Akan tetapi, semakin lama semakin disadari oleh para pemimpin negara, para pemimpin dunia bahwa tak satu pun negara akan mampu keluar dari krisis tersebut secara sendiri. Pandemi Covid-19 sudah menyebar ke  seluruh dunia; membahayakan banyak kehidupan manusia, dan mengguncang fondasi cara hidup manusia.

Sampai pada titik ini, muncul kesadaran baru atau menyadarkan bahwa sikap unilateralisme sangatlah tidak benar dan harus ditinggalkan kembali ke multilateralisme, kebersamaan. Covid-19 adalah musuh bersama, yang harus pula dihadapi secara bersama-sama.

Pandemi Covid-19 telah menegaskan bahwa “kita adalah satu dan saling terhubung.” Dunia itu satu.

Usaha untuk mempertegas perbatasan antar negara, misalnya, untuk menjadi pemisah, nyaris tidak ada gunanya. Virus korona, tidak peduli dengan perbatasan-perbatasan.

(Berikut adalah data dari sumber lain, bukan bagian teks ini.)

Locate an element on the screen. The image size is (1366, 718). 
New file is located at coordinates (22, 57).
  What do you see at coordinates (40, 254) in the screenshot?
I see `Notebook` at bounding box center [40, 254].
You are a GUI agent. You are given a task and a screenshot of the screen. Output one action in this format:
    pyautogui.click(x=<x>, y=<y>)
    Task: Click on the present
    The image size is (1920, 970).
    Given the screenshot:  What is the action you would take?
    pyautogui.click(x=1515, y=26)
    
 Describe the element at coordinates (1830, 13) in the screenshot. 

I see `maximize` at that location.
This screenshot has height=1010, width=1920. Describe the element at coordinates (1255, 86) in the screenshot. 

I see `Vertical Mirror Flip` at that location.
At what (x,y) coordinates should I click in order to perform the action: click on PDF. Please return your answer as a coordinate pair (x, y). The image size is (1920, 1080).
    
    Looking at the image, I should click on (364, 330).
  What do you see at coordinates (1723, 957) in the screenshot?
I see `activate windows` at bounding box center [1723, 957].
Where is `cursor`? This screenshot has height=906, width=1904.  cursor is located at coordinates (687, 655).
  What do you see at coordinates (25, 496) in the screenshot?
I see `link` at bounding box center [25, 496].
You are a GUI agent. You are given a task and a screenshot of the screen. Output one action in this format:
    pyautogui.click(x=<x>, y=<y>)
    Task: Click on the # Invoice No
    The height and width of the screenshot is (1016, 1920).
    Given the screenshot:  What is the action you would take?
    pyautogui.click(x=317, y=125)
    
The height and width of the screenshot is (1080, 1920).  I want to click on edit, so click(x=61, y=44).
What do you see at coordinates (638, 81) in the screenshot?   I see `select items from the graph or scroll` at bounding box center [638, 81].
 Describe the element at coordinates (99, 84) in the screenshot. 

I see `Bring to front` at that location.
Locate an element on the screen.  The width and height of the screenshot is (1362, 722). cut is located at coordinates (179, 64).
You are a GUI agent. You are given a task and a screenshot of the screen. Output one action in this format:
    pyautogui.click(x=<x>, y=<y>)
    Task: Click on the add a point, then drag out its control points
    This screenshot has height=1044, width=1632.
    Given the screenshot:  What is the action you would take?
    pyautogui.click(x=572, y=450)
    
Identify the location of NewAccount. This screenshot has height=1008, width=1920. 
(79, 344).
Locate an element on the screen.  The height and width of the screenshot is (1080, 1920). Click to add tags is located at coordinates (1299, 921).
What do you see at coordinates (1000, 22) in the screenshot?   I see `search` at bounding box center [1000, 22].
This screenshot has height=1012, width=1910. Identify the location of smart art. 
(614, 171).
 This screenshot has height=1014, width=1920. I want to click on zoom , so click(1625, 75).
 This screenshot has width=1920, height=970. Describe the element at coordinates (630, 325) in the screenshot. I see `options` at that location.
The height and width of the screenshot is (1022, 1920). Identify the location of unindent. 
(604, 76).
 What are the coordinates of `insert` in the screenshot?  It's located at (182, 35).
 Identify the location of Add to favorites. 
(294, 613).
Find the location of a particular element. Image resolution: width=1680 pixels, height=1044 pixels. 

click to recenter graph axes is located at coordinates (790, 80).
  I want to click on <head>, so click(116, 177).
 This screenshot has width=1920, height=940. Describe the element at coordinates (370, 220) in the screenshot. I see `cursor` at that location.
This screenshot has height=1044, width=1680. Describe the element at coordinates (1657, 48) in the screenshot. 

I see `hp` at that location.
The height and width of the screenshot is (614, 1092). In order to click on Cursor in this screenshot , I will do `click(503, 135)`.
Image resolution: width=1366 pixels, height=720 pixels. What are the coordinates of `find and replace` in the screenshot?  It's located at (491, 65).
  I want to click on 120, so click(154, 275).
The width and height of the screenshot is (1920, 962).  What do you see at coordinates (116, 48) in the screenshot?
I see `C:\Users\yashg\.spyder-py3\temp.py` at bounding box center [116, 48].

Pembedaan orang berdasarkan nasionalitas, etnisitas, suku, gender, atau bahkan agama juga sama sekali tidak ada gunanya bagi virus korona. Semua diterjang, ditembus.

Hal semacam itu juga berlaku di negeri ini, Indonesia: virus korona tidak membeda-mbedakan apa pun, semuanya sama saja, menjadi targetnya.

Oleh karena itu, yang dibutuhkan sekarang ini adalah solusi terkoordinasi, perlu ada kerja sama multilateral, organisasi multilateral untuk mengatasi semua itu. Itu di tingkat dunia. Di negeri kita, tentu terkoordinasi dari pusat hingga daerah; tidak bisa daerah main sendiri-sendiri, sesuai keinginannya masing-masing, sekadar untuk mencari popularitas di atas bencana.

Ada yang mengatakan, bila mau bekerja sendiri menyelesaikan krisis ini bagaikan “berusaha menguras laut dengan sendok,” yang ada hanya capai, lelah tetapi tanpa hasil.

Pendek kata, kerja bersama—baik di tingkat lokal, nasional, regional, dan internasional—adalah pilihan yang paling tepat untuk mengatasi krisis Covid-19 ini. Oleh karena pandemi Covid-19 adalah musuh bersama, karena itu harus pula diatasi secara bersama pula.